For example, titanium-containing oxides having a perovskite crystal structure or a layered perovskite crystal structure, which are represented by MTiO3 (M represents Ca, Ba, Mg, Sr, or Pb) and titanium-containing oxides in which some of Ti atoms are substituted with at least one type of Hf and Zr (PTL 1) (collectively referred to as “titanium-containing perovskite oxides”) have a considerably high relative dielectric constant. Therefore, the titanium-containing perovskite oxides have been eagerly studied for a long time as devices such as capacitor materials and dielectric films and also in terms of applications to substrate materials of other perovskite transition metal oxides and nonlinear resistors.
In addition to the excellent characteristics, the fact that titanium is an element which has a low environmental load, is safe for living bodies, and is abundant on the earth facilitates the use of titanium-containing perovskite oxides for biocompatible materials and the industrial use of titanium-containing perovskite oxides for electronic materials, optical materials, and the like. Among Clarke numbers, which represent the proportions of elements present in the earth's crust, titanium is in tenth place among all elements and in second place after iron among transition metals.

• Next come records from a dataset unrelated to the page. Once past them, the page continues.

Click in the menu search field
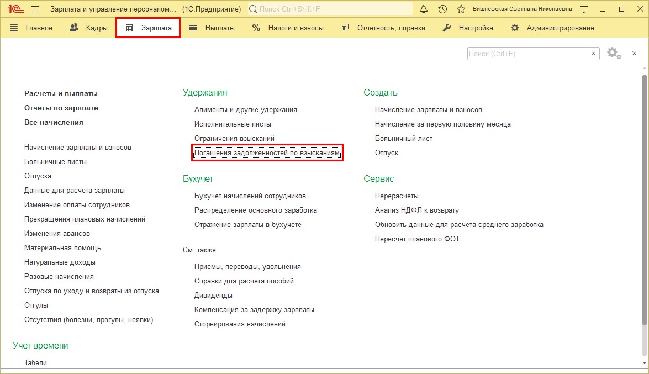coord(527,54)
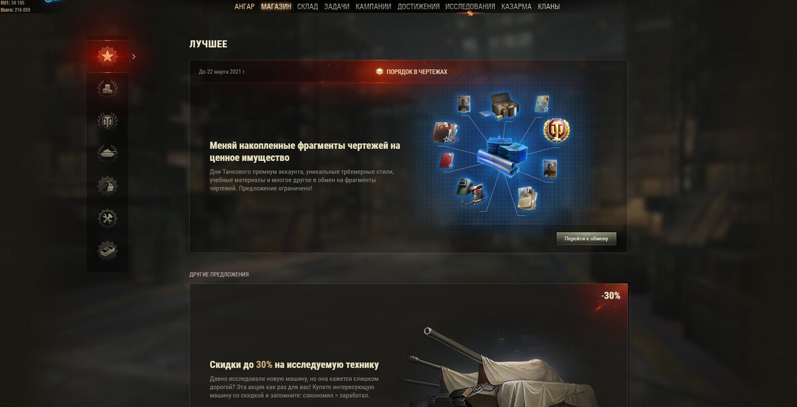Open the ИССЛЕДОВАНИЯ tab
The width and height of the screenshot is (797, 407).
point(470,7)
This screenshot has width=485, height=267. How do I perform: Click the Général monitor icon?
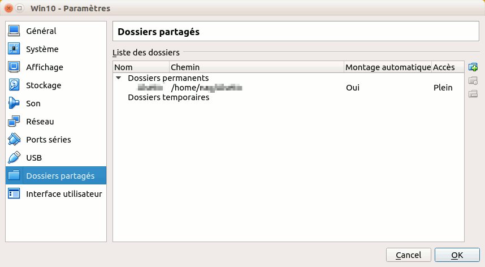(14, 31)
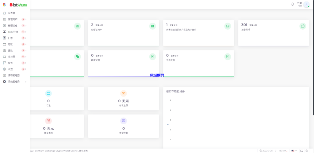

It is known that titanium compounds in which the valences of Ti are +4 (3d0) and +3 (3d1) are stably present. The material development of titanium-containing oxides that uses the conductivity of such d electrons has been eagerly conducted. For example, Nb-doped anatase (TiO2) is promising as a transparent electrode material, and Ti4O7 known as one of Magneli phases is promising as a switching material (NPL 1) because Ti4O7 exhibits a metal-insulator transition.
It is known that, by forming oxygen defects (vacancies) in an insulative titanium-containing perovskite oxide, that is, by doping the insulative titanium-containing perovskite oxide with electrons, a mixed valence state with titanium having valences of +3 and +4 is achieved and thus the insulative titanium-containing perovskite oxide can be converted into a material with low electrical resistance (NPL 2). To achieve this, various methods such as a heat treatment at high temperature in vacuum, in hydrogen, in nitrogen, or in argon gas, using an oxygen getter are employed.
Regarding oxides, an increasing number of studies have been conducted on, for example, an oxide-ion mixed conductor (PTL 2) and an electrochemical device including a material having proton (H+) ion conductivity as a solid electrolyte (PTL 3). On the other hand, almost no studies have been conducted on negatively charged hydride ions (H−). The possibility that hydrogen in an oxide is conducted in the form of hydride ions was proposed by S. Steinsvik et al. in 2001 (NPL 3). However, there are opposing opinions on this theory and its validity is still disputed.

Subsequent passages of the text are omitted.